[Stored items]
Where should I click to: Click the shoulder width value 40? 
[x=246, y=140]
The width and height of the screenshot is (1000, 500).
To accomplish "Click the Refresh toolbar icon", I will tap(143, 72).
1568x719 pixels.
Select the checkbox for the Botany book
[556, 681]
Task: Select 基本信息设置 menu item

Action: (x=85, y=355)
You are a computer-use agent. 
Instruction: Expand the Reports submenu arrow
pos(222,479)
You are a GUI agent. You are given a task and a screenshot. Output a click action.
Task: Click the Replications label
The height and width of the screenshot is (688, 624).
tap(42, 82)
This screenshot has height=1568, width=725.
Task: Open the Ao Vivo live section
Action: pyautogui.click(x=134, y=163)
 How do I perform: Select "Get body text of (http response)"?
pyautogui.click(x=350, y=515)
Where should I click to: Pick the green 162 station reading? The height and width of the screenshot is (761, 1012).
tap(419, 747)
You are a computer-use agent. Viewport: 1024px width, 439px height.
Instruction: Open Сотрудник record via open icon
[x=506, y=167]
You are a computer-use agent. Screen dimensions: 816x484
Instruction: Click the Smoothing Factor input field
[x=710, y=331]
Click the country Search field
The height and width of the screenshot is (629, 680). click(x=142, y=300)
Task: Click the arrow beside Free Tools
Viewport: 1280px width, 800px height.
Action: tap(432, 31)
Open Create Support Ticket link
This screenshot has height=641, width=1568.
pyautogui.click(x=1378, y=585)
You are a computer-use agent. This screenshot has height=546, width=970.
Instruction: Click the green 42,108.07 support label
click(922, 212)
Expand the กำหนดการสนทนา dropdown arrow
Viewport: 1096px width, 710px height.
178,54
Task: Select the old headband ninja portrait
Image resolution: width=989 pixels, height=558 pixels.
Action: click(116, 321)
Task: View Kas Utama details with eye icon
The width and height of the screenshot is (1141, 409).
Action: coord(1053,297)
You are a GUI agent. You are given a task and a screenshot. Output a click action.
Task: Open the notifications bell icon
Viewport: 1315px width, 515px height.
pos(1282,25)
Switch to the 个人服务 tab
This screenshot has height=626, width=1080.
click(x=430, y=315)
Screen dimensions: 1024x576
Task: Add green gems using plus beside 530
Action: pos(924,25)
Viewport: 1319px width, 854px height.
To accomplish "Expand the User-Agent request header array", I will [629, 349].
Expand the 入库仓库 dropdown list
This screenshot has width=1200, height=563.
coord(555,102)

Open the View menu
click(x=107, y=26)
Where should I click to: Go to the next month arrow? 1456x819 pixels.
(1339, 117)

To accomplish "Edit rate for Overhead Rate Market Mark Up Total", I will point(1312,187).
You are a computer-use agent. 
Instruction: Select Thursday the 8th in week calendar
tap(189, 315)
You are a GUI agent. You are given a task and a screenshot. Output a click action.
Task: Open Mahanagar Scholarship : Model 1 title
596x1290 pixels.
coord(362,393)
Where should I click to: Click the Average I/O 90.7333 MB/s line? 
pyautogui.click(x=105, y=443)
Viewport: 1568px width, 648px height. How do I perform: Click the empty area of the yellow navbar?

* _Task requirements_:
Reproduce the data above exactly, leaving nothing out.

* _Solution for this task_:
Where should I click to: Click the shoulder width value 40? 
[x=246, y=140]
The width and height of the screenshot is (1000, 500).
To accomplish "Click the Refresh toolbar icon", I will tap(143, 72).
1568x719 pixels.
Select the checkbox for the Botany book
[556, 681]
Task: Select 基本信息设置 menu item

Action: (x=85, y=355)
You are a computer-use agent. 
Instruction: Expand the Reports submenu arrow
pos(222,479)
You are a GUI agent. You are given a task and a screenshot. Output a click action.
Task: Click the Replications label
The height and width of the screenshot is (688, 624).
tap(42, 82)
This screenshot has height=1568, width=725.
Task: Open the Ao Vivo live section
Action: pyautogui.click(x=134, y=163)
 How do I perform: Select "Get body text of (http response)"?
pyautogui.click(x=350, y=515)
Where should I click to: Pick the green 162 station reading? The height and width of the screenshot is (761, 1012).
tap(419, 747)
You are a computer-use agent. Viewport: 1024px width, 439px height.
Instruction: Open Сотрудник record via open icon
[x=506, y=167]
You are a computer-use agent. Screen dimensions: 816x484
Instruction: Click the Smoothing Factor input field
[x=710, y=331]
Click the country Search field
The height and width of the screenshot is (629, 680). click(x=142, y=300)
Task: Click the arrow beside Free Tools
Viewport: 1280px width, 800px height.
Action: tap(432, 31)
Open Create Support Ticket link
This screenshot has height=641, width=1568.
pyautogui.click(x=1378, y=585)
You are a computer-use agent. This screenshot has height=546, width=970.
Instruction: Click the green 42,108.07 support label
click(922, 212)
Expand the กำหนดการสนทนา dropdown arrow
Viewport: 1096px width, 710px height.
178,54
Task: Select the old headband ninja portrait
Image resolution: width=989 pixels, height=558 pixels.
Action: click(116, 321)
Task: View Kas Utama details with eye icon
The width and height of the screenshot is (1141, 409).
Action: coord(1053,297)
You are a GUI agent. You are given a task and a screenshot. Output a click action.
Task: Open the notifications bell icon
Viewport: 1315px width, 515px height.
pos(1282,25)
Switch to the 个人服务 tab
This screenshot has height=626, width=1080.
click(x=430, y=315)
Screen dimensions: 1024x576
Task: Add green gems using plus beside 530
Action: pos(924,25)
Viewport: 1319px width, 854px height.
To accomplish "Expand the User-Agent request header array", I will [629, 349].
Expand the 入库仓库 dropdown list
This screenshot has width=1200, height=563.
coord(555,102)

Open the View menu
click(x=107, y=26)
Where should I click to: Go to the next month arrow? 1456x819 pixels.
(1339, 117)

To accomplish "Edit rate for Overhead Rate Market Mark Up Total", I will point(1312,187).
You are a computer-use agent. 
Instruction: Select Thursday the 8th in week calendar
tap(189, 315)
You are a GUI agent. You are given a task and a screenshot. Output a click action.
Task: Open Mahanagar Scholarship : Model 1 title
596x1290 pixels.
coord(362,393)
Where should I click to: Click the Average I/O 90.7333 MB/s line? 
pyautogui.click(x=105, y=443)
Viewport: 1568px width, 648px height. How do I perform: Click the empty area of the yellow navbar?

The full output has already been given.